Hello and welcome to our community! Is this your first visit?
Register
Enjoy an ad free experience by logging in. Not a member yet? Register.
Results 1 to 6 of 6
  1. #1
    New to the CF scene
    Join Date
    Apr 2008
    Posts
    3
    Thanks
    0
    Thanked 0 Times in 0 Posts

    handling bad HTML in Javascript

    This is about JS, trust me (I think).

    I have an XSLT that converts RSS to a neat and readable HTML document. The resulting HTML document uses javascript to do some fancy tricks. My HTML is table-free HTML using a CSS style sheet to display elements. My problem is that some of the RSS feeds display HTML in their content and their HTML is sometimes bad. Their bad HTML breaks my pretty HTML.

    I need to know if there is a way to properly contain bad HTML so it won't affect mine or to test their HTML for errors before I try to display it.

    I know Google Reader does something like this because the feeds that break my reader don't break Google. If I look at the Google source code, the offending elements are left out. How are they detecting and trapping that?

  • #2
    Regular Coder mjlorbet's Avatar
    Join Date
    Jan 2008
    Location
    Milwaukee, WI
    Posts
    724
    Thanks
    8
    Thanked 96 Times in 95 Posts
    Code:
     
    function doFixBadHTML(rssFeedContent){
    return rssFeedContent.replace(/>/g, "&gt;").replace(/</g, "&lt;");
    }
    this will at least prevent the bad html from rendering, just showing the actual tags instead. also, i'm not 100&#37; that my regex is good, so don't kill me if it doesn't work, it's the principle i'm trying to convey on that.

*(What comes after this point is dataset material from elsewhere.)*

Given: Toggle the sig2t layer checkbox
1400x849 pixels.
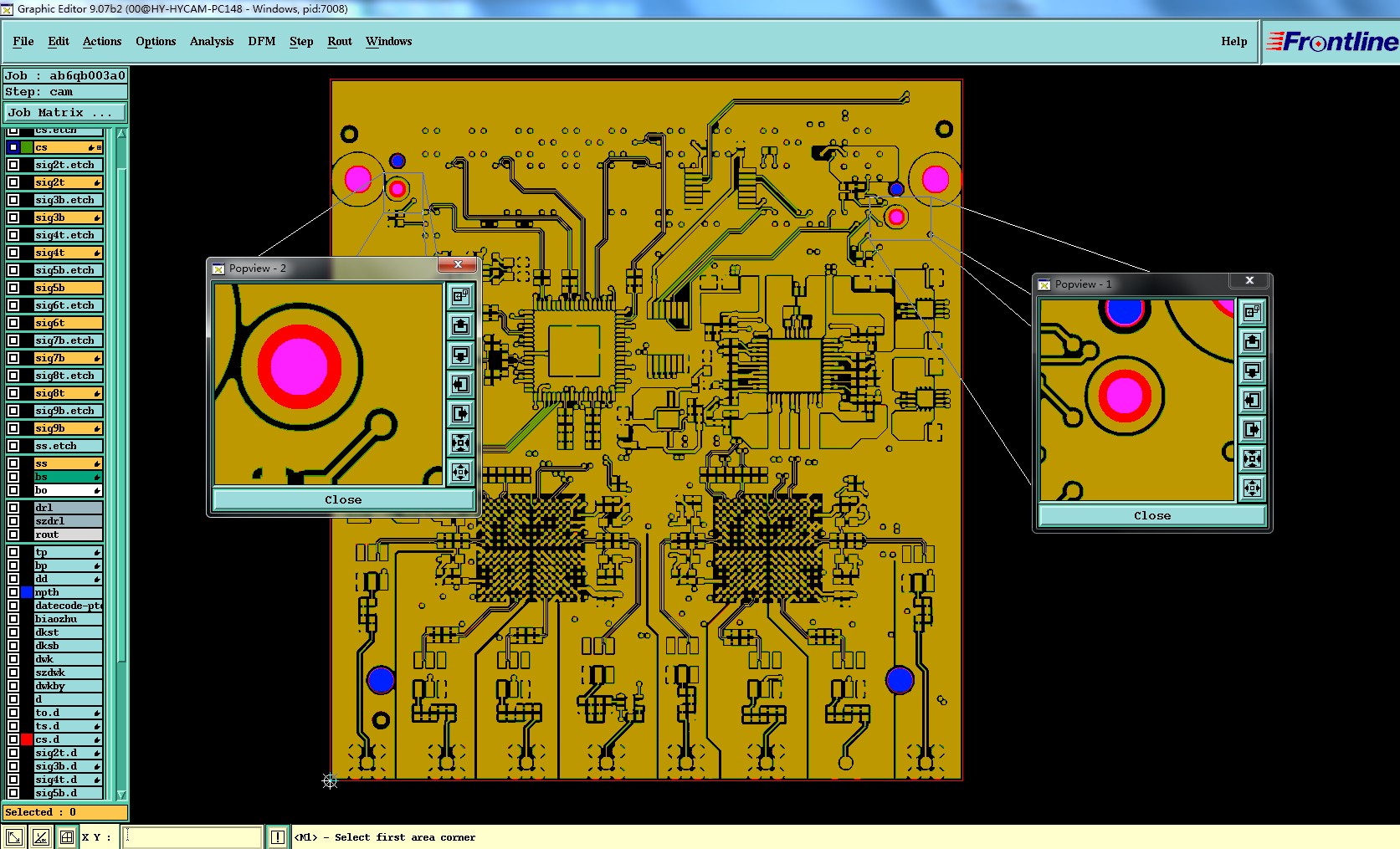Looking at the screenshot, I should click(x=13, y=182).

    short of writing a validation engine otherwise, i'm afraid there is no simple answer that i'm aware of.
    -Mike
    "Want me to precludify him, like some kind of dispatcherator?... Can do!" -Bender

  • #3
    New to the CF scene
    Join Date
    Apr 2008
    Posts
    3
    Thanks
    0
    Thanked 0 Times in 0 Posts
    Thanks. My problem is that I don't know how to detect the bad HTML.

  • #4
    Regular Coder mjlorbet's Avatar
    Join Date
    Jan 2008
    Location
    Milwaukee, WI
    Posts
    724
    Thanks
    8
    Thanked 96 Times in 95 Posts
    that function would just handle the content of each feed, converting any html content inside into visible text, not just bad content.

    meaning, let's say they embedded an image in the body portion of the post (not in the specific section image section of the rss), that code would stop it from displaying the picture and actually write out the code for the image on the page.

    detecting bad html requires the ability to validate the code, matching opening/closing tags, optional closing tags on the elements that need them, proper nesting, etc.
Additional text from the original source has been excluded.